Putting too much logic into a single build step. A step that installs dependencies, runs migrations, seeds test data, runs tests, and generates coverage reports is hard to debug when it fails. Break complex logic into separate named steps. Each step should do one clear thing. The step IDs in your waitFor fields become self-documenting pipeline structure.

Frequently asked questions

Does Cloud Build stop the pipeline when a test fails?

Yes. Cloud Build treats any step that exits with a non-zero code as a failure. The pipeline stops immediately and nothing after that step runs — the Docker image never builds and nothing gets deployed. This is the fail-fast behaviour you want.

Can Cloud Build run test steps in parallel?

Yes. Use the waitFor field with step IDs. Two steps that both list the same waitFor dependency will run in parallel as soon as that dependency completes. A common pattern is to run unit tests and lint in parallel after the dependency install step finishes.

Where should I install dependencies in Cloud Build?

In a dedicated install step that runs before your test steps. Steps share the /workspace directory, so files written there are available to later steps. Install dependencies to a directory under /workspace (or use the --cache-dir flag to point pip or npm there) so they persist across steps.

Should I run tests before building a Docker image?

Always. Building a Docker image takes time. If your tests are going to fail, you want that failure to happen before you spend two or three minutes on an image build. Put test steps first, use waitFor to block the build step on them, and let the pipeline fail at the cheapest possible point.

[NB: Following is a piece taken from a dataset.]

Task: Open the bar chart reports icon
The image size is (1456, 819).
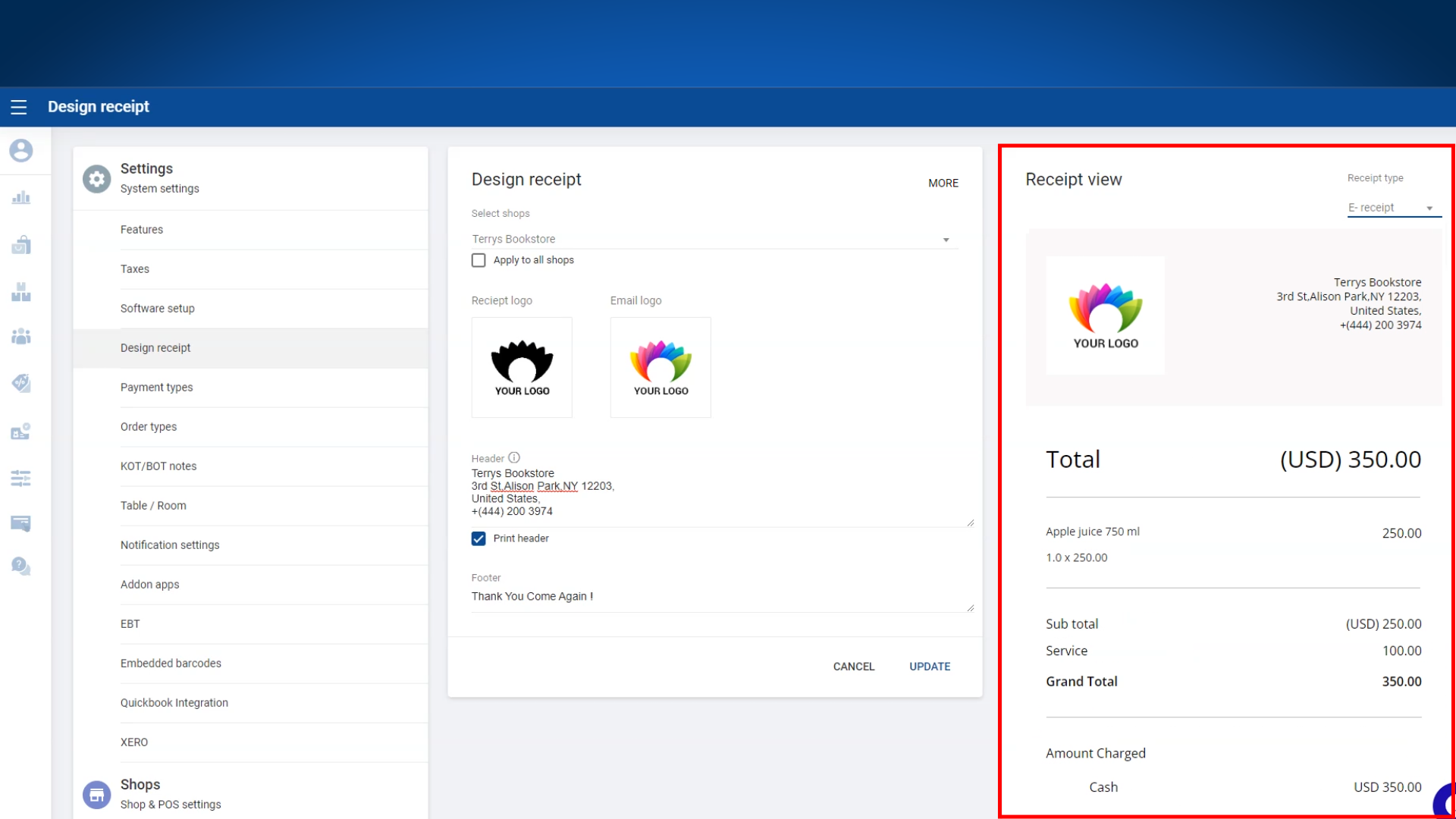Action: pyautogui.click(x=21, y=198)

Can I run integration tests in Cloud Build?

Yes, but they need more setup. Integration tests that require a database or external service typically use the Cloud SQL Auth Proxy as a background process within the step, connecting to a dedicated test database — never a production or staging one. Pull any credentials from Secret Manager rather than hardcoding them in the build config.

Last verified: 25 March 2026 Cloud services change frequently. Verify details against official documentation before making infrastructure decisions.